Microsoft Winds Down Its Phone Business - carlsbaddev
http://www.theverge.com/2016/5/25/11766344/microsoft-nokia-impairment-layoffs-may-2016
======
pedalpete
I switched to Android about 3 weeks ago, I still believe that Microsoft had
some unique and better features, but I gave up in the end due to lack of
consistency and some poorly thought out UX.

After a few weeks with Android, I'd probably jump at a Surface phone, should
one come out.

The key things which so far I notice are better than Android

1) Separate email for each account: I've got both outlook and mail but I have
6 different email accounts.
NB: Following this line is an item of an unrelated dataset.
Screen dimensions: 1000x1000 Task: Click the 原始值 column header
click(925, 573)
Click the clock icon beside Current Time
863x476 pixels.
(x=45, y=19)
Windows gave me a different homescreen icon for
each email. Now everything is treated as if it is the same.

2) People Hub: Contacts is just boring. People hub was so much more useful and
interesting

Well, unfortunately, I think those are my two standouts that I miss.

Why did I leave?

1) Really bad experience in a bunch of apps. Twitter would always tell me I
had new followers and show me the followers from 3 weeks ago. Skype would give
me notifications days after somebody messaged me.

2) Connectivity: If wifi was available, it would try to use that, even if I
wasn't connected. It would 'ping' me every time I walked past an open wifi,
even though I turned off that notification (yeah, imagine how many times that
is when you walk down the block - annoying as F) Randomly, connectivity would
be lost, turn airplane mode on and off - and it would all come back.

3) Damn it took for ever to start up. I don't turn off my phone that often but
the 830 was over a minute